More checkride practice. This time we head to Modesto, then divert towards San Carlos (SQL) once over the hills -- i.e. roughly a 180 turn back across the Bay -- a real challenge of ATC work (three airspaces abutting each other need to be traversed), airspace-specific planning, and general routing / heading calculations all done on the fly at 110 mph. I hate this stuff (it's so unrealistic). But it goes OK, and we do a varied bunch of touch-and-goes at SQL, then head back over the Bay and the hills for airwork. Not a long practice, since it all seems to be going OK (except for the bloody turns-around-a-point which I think I'll never get...).

* * *

In the pattern at San Carlos we hear a (wait for it...) Cardinal... confidently report that he's "at 1200' over the bridge about seven miles southwest" of San Carlos inbound for landing. There are no bridges of any note southwest of San Carlos this side of Hawaii. His reported position and altitude would put him a few hundred feet under the San Andreas fault. There are a couple of famous and very obvious bridges across the Bay a few kilometres to the north and east that SQL uses as reporting points, though. Tower drily makes a similar sort of observation and prods him to find out where he really is....

I think I'm developing this ... thing... about Cardinal pilots now. My guess is that they're the Volvo Drivers of the airways.

18/10

More haze (it hasn't really let up now for months).... Another checkride run-through, the same old stuff, a diversion to Concord, short- and soft-field work, airwork, hood / VOR work, ground reference maneuvers.

● **OBJECTIVES**:
1. In the flying diary entry, at what speed were the routing and heading calculations done on the fly?
2. From the flying diary entry, extract everything from "More checkride practice." down to "I'll never get...).".

● **MATERIAL**:
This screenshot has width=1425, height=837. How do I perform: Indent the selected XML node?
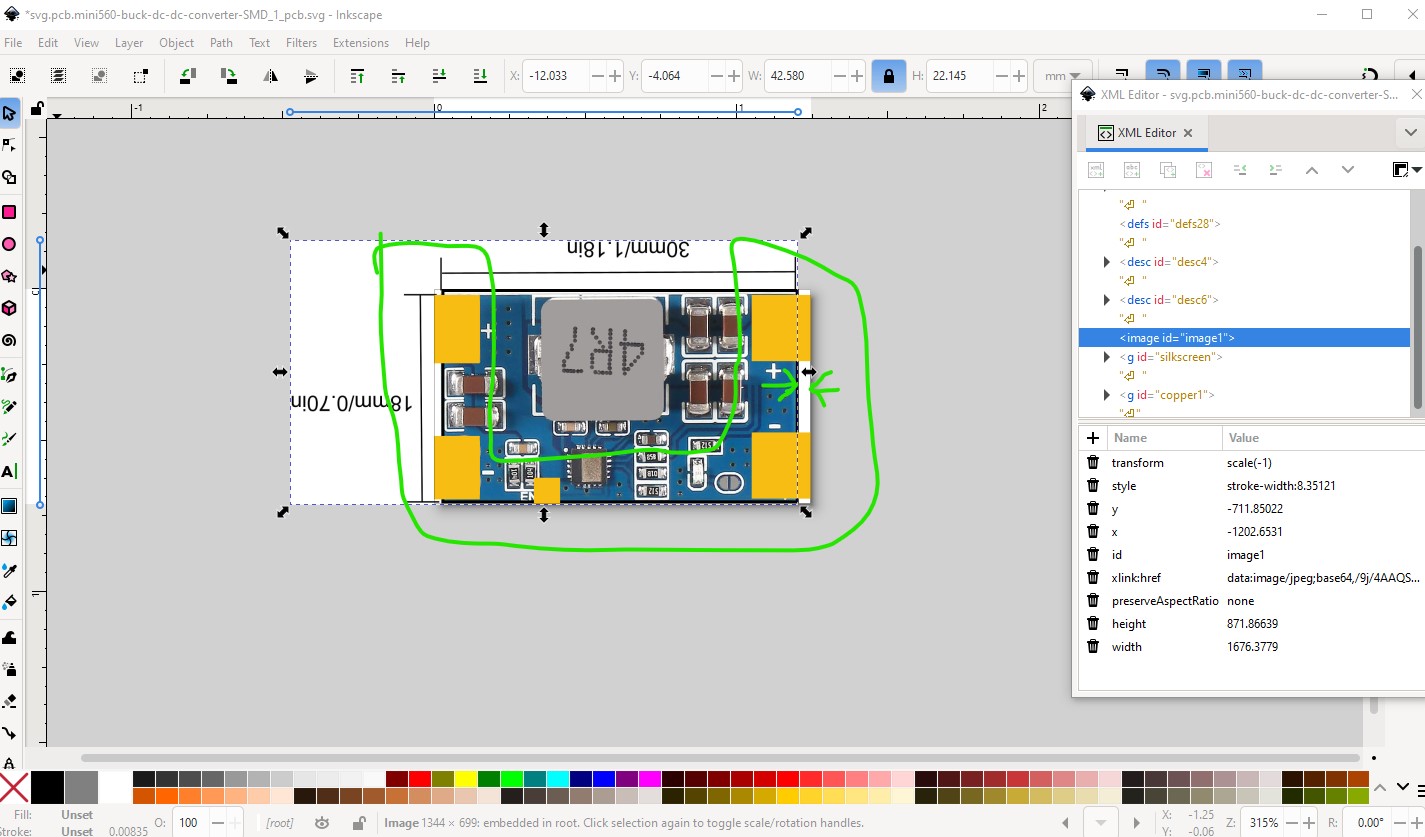1275,170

● **OUTPUTS**:
1. 110 mph

2.
More checkride practice. This time we head to Modesto, then divert towards San Carlos (SQL) once over the hills -- i.e. roughly a 180 turn back across the Bay -- a real challenge of ATC work (three airspaces abutting each other need to be traversed), airspace-specific planning, and general routing / heading calculations all done on the fly at 110 mph. I hate this stuff (it's so unrealistic). But it goes OK, and we do a varied bunch of touch-and-goes at SQL, then head back over the Bay and the hills for airwork. Not a long practice, since it all seems to be going OK (except for the bloody turns-around-a-point which I think I'll never get...).